Histomorphological analysis of the bone marrow is an essential component in the diagnostic and classification framework for myeloid neoplasms, where the identification of dysplastic features and specific megakaryocytic characteristics are key criteria for establishing an accurate diagnosis. However, morphologic evaluation of bone marrow biopsies (BMBx) remains challenging and is characterized by significant inter- and intra-observer variability. We aimed to investigate whether AI-based image analysis of BMBx could enhance the accuracy of evaluating histopathologic features in myeloid neoplasms, potentially leading to more reliable diagnoses.

Design:

Bone marrow biopsies (BMBx) from patients with a clinicopathologic diagnosis of myelodysplastic syndrome (MDS) (n=90), myeloproliferative neoplasm [MPN, n=78, including PV (n=21), PMF (n=20), ET (n=16), CML (n=19)), non-MDS related cytopenia (n=55; “cytopenic controls"), and negative lymphoma staging BMBx (n=94, "negative controls") were selected and scanned at 40x magnification. Using the HALO AI platform, tissue and nuclear segmentation were performed, and an algorithm was trained to evaluate the following features: 1) cellularity and cell density at the tissue level; 2) megakaryocyte (MK) size, MK nuclear optical density, MK nuclear-to-cytoplasmic (N/C) ratio, MK nuclear roundness, and MK density per mm².

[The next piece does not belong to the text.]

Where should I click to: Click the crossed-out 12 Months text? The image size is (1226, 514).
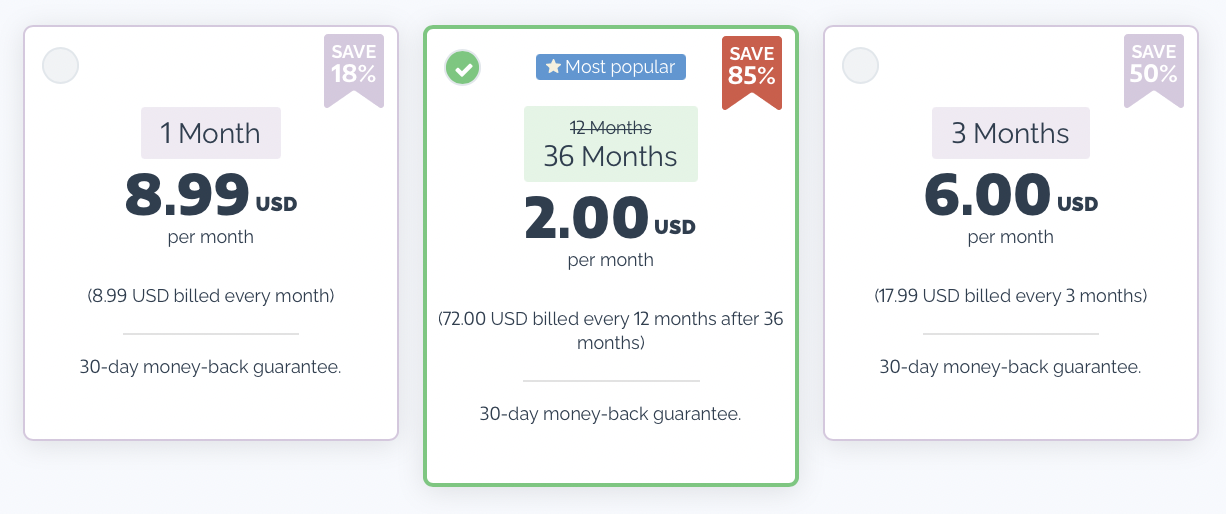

To capture more abstract and complex morphological features, image tiles were generated through AI-based annotation of megakaryocytes and nuclei, as identified by the trained tissue classifiers. Feature extraction was performed using a pre-trained convolutional neural network, and unsupervised clustering was applied to the vector representations of the image tiles to identify distinct histomorphologic features among megakaryocytes and nuclei. A Random Forest classifier with 5-fold cross-validation was then trained using the cluster composition of tiles for each patient to develop an ensemble predictive model that integrates supervised features with unsupervised features related to megakaryocytes and nuclei.

Result:

Cellularity was significantly higher in MDS cases compared to the control groups. Additionally, MKs in MDS cases were notably smaller, exhibited a higher density per mm², and had a greater number of nuclei per MK. Unsupervised clustering of all nuclei and MKs revealed 36 distinct clusters of MKs, and 44 distinct clusters of nuclei based on their histomorphological features. Expert visual assessment of the image tiles confirmed that the model accurately captured meaningful morphological features including alterations in MK size, shape, and nuclei compatible with dysplasia. By integrating both supervised and unsupervised features in an ensemble model, ROC curve analysis showed mean AUC values of 0.89, 0.91, and 0.86 for distinguishing MDS from all other categories, negative controls, and cytopenic controls, respectively. The model achieved an AUC of 0.92 for distinguishing MPN cases from the negative control group and AUC of 0.86 for distinguishing MPN from MDS cases.

Conclusion:

We employed AI-based image analysis to determine whether BMBx histologic features can accurately identify characteristics associated with myeloid neoplasms, and effectively differentiate these cases from clinical mimics. Our model, leveraging AI-based quantified features showed an AUC of 0.91 and 0.93 in distinguishing MDS and MPN cases from negative controls, respectively. Additionally, the model demonstrated an AUC of 0.86 in distinguishing MDS from cytopenic controls, highlighting its effectiveness in challenging diagnostic scenarios. These findings suggest that AI-based image analysis of BMBx has the potential to reduce subjectivity and improving consistency in the diagnosis of myeloid neoplasms.